Globally, administrators said they thought hedge funds would be the fastest growing asset class in 2014, followed by private equity and real estate.
In terms of individual strategies, global flows into equity hedge picked up in the second half, at $29.3 billion, after such funds were “largely ignored” during the first half and in 2012, notes eVestment.
This year, fund administrators expect equity long/short to be the fastest growing hedge strategy globally, followed by event-driven, credit and multi-strategy.
Reflecting the widespread preference for equities over fixed income in the past year or so, credit strategies took in $21.6 billion in the second half. While this is a substantial absolute number, it was the poorest net flow figure into credit funds since the first half of 2012.

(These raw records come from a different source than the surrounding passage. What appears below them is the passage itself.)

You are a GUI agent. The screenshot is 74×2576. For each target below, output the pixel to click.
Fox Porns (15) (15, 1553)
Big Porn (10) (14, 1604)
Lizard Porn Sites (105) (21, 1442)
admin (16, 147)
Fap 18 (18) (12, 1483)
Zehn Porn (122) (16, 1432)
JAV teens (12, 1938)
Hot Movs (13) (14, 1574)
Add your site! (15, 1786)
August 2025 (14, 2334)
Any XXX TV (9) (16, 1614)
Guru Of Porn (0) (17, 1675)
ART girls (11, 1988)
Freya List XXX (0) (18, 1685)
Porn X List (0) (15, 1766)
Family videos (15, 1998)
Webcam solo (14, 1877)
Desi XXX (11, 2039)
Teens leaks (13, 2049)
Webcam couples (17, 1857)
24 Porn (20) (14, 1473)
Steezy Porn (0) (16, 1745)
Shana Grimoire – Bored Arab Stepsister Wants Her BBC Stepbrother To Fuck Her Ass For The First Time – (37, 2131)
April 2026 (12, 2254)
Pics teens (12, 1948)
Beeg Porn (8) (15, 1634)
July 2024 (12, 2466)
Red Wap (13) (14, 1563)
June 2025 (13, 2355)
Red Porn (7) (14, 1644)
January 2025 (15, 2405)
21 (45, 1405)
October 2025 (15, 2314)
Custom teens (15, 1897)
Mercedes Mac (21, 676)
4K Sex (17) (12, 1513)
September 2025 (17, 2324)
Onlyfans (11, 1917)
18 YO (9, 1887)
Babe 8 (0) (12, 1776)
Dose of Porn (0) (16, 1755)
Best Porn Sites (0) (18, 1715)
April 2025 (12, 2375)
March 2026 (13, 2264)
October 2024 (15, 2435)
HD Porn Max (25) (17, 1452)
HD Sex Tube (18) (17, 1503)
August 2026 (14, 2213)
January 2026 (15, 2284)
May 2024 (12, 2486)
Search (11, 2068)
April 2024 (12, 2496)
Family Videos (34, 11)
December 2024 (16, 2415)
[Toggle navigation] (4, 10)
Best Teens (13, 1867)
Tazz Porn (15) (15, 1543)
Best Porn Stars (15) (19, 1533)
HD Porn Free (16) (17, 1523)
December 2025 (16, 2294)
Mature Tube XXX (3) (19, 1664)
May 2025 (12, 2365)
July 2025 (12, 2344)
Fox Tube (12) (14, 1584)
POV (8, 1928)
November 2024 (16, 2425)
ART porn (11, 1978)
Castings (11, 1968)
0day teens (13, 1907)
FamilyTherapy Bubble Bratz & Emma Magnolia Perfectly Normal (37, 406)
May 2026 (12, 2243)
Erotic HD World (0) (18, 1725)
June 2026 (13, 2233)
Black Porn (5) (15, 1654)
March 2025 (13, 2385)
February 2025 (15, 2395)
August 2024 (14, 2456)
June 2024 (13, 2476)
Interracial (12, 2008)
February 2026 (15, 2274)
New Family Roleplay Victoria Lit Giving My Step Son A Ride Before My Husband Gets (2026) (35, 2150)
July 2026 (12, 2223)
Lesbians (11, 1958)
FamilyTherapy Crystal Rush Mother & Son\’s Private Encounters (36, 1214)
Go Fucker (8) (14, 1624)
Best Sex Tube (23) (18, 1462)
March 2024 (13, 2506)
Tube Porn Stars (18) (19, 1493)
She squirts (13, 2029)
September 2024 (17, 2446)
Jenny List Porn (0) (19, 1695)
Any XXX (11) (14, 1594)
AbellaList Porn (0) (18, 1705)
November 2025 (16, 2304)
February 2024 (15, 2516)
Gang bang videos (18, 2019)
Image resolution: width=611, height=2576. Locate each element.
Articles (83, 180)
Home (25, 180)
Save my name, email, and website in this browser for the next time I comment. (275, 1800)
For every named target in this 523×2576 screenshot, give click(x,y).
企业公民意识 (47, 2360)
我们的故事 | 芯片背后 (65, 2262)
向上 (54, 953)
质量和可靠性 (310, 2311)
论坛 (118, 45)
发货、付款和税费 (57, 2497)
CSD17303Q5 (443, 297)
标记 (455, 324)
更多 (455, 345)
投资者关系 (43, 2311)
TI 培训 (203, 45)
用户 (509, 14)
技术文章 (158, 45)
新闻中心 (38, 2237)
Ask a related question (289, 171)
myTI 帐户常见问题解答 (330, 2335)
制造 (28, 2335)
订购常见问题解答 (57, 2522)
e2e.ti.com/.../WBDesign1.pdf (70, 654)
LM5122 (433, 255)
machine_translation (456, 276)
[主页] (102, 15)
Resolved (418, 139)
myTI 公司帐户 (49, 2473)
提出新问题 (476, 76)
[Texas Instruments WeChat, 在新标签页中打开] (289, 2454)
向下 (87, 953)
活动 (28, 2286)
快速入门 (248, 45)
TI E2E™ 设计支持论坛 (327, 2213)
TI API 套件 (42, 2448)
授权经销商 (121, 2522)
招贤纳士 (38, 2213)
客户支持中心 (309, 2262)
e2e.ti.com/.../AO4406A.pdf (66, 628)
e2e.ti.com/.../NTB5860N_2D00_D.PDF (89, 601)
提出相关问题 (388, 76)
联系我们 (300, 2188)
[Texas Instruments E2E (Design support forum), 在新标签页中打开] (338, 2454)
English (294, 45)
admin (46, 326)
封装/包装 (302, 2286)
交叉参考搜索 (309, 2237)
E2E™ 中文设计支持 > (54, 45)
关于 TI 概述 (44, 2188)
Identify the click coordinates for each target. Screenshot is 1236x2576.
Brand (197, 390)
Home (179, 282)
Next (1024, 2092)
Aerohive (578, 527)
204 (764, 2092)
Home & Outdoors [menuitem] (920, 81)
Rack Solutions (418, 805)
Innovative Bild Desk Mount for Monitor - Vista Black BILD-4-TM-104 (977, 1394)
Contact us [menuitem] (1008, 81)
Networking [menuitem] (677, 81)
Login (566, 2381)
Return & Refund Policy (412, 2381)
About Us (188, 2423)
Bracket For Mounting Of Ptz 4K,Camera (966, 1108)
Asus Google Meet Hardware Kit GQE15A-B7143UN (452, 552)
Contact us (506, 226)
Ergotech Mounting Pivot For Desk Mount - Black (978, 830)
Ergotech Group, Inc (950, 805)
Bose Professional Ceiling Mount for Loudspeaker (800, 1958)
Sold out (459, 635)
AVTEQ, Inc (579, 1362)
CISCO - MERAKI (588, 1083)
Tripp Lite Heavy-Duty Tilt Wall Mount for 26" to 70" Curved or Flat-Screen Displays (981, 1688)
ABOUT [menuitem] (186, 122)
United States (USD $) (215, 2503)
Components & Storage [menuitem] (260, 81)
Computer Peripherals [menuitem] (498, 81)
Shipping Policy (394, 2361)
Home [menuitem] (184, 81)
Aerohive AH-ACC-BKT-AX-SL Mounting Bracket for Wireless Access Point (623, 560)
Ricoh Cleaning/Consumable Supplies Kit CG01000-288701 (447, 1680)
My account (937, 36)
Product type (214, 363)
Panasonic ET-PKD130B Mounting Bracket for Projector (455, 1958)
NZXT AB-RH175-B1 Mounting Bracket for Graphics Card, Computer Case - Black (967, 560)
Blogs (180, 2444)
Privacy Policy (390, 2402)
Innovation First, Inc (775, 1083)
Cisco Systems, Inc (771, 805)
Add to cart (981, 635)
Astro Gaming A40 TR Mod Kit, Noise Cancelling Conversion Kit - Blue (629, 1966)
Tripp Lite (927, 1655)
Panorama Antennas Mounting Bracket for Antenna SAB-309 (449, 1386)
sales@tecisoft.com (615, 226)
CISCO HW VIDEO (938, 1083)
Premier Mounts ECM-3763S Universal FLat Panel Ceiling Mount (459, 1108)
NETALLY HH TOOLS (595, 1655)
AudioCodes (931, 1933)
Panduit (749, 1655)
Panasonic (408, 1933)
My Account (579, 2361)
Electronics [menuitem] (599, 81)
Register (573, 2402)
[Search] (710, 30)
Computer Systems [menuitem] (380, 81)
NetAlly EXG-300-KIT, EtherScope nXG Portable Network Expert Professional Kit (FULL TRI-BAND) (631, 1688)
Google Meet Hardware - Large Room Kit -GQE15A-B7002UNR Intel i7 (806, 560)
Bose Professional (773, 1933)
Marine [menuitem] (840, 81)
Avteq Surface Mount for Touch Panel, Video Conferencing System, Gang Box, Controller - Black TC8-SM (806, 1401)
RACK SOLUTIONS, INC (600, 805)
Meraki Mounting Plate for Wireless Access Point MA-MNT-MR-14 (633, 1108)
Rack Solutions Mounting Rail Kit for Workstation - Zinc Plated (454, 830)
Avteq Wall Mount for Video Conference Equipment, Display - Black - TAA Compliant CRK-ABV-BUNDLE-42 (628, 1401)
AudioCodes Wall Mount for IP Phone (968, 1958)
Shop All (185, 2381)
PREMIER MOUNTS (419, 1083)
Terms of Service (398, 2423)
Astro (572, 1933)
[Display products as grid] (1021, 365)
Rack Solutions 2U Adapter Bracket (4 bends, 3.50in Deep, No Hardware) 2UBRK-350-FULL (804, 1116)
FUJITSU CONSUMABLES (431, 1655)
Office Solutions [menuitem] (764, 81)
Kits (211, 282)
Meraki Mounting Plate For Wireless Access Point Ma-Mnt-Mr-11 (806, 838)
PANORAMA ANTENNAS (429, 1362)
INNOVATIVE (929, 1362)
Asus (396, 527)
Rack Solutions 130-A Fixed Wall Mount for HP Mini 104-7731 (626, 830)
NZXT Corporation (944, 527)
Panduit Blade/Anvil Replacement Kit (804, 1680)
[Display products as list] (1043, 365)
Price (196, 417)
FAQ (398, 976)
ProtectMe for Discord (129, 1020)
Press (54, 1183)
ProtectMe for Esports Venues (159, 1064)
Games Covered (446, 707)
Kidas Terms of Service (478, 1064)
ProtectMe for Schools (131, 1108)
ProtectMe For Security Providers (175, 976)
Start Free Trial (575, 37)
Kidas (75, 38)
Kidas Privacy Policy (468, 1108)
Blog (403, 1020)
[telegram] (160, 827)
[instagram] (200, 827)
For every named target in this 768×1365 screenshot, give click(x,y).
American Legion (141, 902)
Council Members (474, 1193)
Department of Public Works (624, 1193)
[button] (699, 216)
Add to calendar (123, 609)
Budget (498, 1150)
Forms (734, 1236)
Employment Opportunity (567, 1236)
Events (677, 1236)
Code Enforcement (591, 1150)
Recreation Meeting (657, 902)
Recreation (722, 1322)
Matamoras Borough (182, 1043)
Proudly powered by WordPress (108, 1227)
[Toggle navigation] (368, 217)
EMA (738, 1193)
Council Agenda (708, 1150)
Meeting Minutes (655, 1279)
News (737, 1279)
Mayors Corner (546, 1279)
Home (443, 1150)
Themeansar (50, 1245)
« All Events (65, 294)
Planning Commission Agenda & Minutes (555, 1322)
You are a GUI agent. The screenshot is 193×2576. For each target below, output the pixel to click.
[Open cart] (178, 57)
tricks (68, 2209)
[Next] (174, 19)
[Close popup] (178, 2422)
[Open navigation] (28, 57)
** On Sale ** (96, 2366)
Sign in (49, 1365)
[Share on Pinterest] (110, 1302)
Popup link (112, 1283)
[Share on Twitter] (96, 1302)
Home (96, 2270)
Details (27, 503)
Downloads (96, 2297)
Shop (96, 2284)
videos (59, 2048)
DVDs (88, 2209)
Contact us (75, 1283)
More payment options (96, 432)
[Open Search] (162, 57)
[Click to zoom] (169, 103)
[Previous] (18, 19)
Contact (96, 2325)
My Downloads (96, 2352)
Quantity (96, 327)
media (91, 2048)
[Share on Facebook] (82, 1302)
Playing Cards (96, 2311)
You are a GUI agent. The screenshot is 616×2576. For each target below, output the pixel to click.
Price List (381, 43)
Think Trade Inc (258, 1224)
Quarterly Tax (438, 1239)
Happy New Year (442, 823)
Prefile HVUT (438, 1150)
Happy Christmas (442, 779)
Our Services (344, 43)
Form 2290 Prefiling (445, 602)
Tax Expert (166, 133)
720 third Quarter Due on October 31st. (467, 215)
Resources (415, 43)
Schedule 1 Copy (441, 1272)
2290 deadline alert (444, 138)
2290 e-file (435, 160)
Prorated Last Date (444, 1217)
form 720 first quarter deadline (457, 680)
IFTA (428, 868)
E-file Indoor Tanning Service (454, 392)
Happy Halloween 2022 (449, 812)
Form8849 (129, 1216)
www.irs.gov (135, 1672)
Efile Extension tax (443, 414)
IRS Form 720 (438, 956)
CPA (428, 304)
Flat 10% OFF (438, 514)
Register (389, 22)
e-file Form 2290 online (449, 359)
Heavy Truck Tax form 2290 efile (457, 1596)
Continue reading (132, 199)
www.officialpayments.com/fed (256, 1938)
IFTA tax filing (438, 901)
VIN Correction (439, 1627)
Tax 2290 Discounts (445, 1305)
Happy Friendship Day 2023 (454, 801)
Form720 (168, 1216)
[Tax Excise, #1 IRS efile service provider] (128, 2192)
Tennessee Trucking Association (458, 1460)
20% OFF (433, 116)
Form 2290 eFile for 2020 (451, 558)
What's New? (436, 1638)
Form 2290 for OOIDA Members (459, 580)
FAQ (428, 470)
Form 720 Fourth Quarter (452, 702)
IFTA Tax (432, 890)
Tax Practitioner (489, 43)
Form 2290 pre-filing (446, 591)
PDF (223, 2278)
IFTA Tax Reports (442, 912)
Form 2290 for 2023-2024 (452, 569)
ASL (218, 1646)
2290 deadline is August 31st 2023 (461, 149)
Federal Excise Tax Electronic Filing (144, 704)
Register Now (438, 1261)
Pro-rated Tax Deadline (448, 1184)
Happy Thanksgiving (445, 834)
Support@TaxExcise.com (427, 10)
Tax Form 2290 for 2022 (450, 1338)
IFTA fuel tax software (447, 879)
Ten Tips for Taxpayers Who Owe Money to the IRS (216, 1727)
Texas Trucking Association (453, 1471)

Despite this recent downwards trend, the size of the credit strategy universe should ensure it remains among the top allocation targets, says eVestment.
The five biggest hedge fund administrators were State Street ($708 billion in AUA), Citco ($576 billion), BNY Mellon ($465 billion), SS&C GlobeOp ($436 billion) and Citi ($298 billion). Together, they administered 65.5% of total industry assets as of end-2013.
Meanwhile, 28 firms provided data on private equity AUA, which stood at $878.6 billion globally as at the end of last year. State Street, Citi and Deutsche Bank were the top three administrators of Asia-Pacific PE assets, with $27.4 billion, $17.2 billion and $11.6 billion, respectively.
In total, alternative AUA rose 6.23% in the second half to $6.4 trillion.